Kigali havia assinado, em 2022, um acordo migratório com o Reino Unido, então governado pelo primeiro-ministro conservador Boris Johnson, que pretendia enviar para esse país africano migrantes em situação irregular que estivessem em território britânico.
Assim que chegou ao poder, em 2024, o atual primeiro-ministro trabalhista, Keir Starmer, tratou de declarar o acordo “morto e enterrado”. O texto foi alvo de duras críticas e considerado “ilegal” pela Suprema Corte do Reino Unido.
Makolo não informou quais são esses países.
Questionada na quinta-feira pela rádio ruandesa Royal FM sobre um possível acordo específico com a Itália, a porta-voz respondeu que não existe “nenhum acordo” nesse sentido, apenas “conversas”.
“Uma das ideias de que estamos tratando diz respeito ao centro de trânsito de emergência que temos em Gashora”, no leste do país, para onde milhares de migrantes retidos na Líbia foram enviados a partir de 2019 e de onde muitos posteriormente partiram, o que permitiu salvar “numerosas vidas”, explicou.

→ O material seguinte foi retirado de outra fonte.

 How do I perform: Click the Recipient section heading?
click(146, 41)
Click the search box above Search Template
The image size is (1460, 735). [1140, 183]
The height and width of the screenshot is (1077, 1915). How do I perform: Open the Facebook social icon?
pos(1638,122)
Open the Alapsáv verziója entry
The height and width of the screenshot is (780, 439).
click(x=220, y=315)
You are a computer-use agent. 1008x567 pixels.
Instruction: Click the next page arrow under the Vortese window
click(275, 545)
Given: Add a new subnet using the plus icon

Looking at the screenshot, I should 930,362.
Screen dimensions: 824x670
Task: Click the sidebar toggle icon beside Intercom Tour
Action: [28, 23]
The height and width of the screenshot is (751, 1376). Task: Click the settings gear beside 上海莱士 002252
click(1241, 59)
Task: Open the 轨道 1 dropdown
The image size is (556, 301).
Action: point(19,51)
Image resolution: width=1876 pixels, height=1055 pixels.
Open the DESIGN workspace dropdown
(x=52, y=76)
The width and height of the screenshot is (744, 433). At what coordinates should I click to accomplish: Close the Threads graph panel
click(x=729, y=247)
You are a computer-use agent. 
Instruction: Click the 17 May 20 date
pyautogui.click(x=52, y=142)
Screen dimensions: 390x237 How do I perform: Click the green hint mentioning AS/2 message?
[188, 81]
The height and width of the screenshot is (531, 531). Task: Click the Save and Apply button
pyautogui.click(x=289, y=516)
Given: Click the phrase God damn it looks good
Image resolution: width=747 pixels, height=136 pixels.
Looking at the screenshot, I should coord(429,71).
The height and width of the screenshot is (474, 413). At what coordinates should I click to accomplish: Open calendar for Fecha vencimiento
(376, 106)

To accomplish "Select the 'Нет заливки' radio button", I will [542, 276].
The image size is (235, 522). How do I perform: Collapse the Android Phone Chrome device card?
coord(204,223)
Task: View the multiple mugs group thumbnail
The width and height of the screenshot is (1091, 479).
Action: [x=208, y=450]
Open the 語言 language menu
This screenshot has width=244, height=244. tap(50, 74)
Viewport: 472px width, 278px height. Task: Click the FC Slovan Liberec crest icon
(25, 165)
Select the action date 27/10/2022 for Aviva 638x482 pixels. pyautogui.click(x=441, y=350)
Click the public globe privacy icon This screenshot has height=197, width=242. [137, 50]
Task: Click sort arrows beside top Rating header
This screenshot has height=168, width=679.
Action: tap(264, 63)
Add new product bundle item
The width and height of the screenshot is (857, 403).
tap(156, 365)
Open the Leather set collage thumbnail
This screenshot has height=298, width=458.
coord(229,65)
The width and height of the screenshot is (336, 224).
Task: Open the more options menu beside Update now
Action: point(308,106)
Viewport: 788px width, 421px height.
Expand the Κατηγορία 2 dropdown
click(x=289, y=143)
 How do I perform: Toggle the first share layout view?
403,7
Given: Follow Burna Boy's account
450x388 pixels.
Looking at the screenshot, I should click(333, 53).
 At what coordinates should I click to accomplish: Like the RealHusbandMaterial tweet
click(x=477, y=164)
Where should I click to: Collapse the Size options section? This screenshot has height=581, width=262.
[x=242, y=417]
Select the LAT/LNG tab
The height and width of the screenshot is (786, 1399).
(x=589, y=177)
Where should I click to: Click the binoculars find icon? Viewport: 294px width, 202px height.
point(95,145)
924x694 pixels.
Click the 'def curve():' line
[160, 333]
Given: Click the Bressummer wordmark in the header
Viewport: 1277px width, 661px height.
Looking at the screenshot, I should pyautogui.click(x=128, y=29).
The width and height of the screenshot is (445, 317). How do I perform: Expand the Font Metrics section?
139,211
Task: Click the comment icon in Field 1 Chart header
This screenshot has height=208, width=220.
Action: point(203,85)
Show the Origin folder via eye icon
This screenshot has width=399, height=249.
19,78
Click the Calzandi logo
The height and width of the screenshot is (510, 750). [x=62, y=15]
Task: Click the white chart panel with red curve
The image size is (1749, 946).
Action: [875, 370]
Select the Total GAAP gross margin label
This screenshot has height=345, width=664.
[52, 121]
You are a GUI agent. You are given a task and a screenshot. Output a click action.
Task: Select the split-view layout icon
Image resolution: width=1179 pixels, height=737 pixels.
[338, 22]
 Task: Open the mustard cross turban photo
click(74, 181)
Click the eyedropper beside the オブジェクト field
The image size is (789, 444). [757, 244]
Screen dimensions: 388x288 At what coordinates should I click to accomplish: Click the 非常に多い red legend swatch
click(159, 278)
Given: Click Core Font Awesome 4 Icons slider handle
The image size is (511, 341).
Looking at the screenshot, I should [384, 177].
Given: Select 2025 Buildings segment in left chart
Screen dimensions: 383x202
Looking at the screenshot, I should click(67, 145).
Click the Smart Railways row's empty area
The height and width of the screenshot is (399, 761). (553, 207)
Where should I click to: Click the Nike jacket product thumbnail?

Ela defendeu que, nesses locais, os migrantes poderiam “receber atendimento médico, participar de algum tipo de treinamento e descansar”. Makolo acrescentou que os pedidos de asilo também são analisados nesses centros.
Dessa forma, os migrantes podem retornar ao país de origem, se isso for seguro “e se assim desejarem”, ou ser reassentados em outros países, acrescentou.
O Parlamento Europeu aprovou, em junho, um regulamento sobre o retorno de migrantes que tiveram o direito de asilo negado. O texto permite que os Estados-membros firmem acordos para instalar centros de detenção fora das fronteiras da União Europeia, medida que gerou preocupação entre organizações de defesa dos direitos humanos.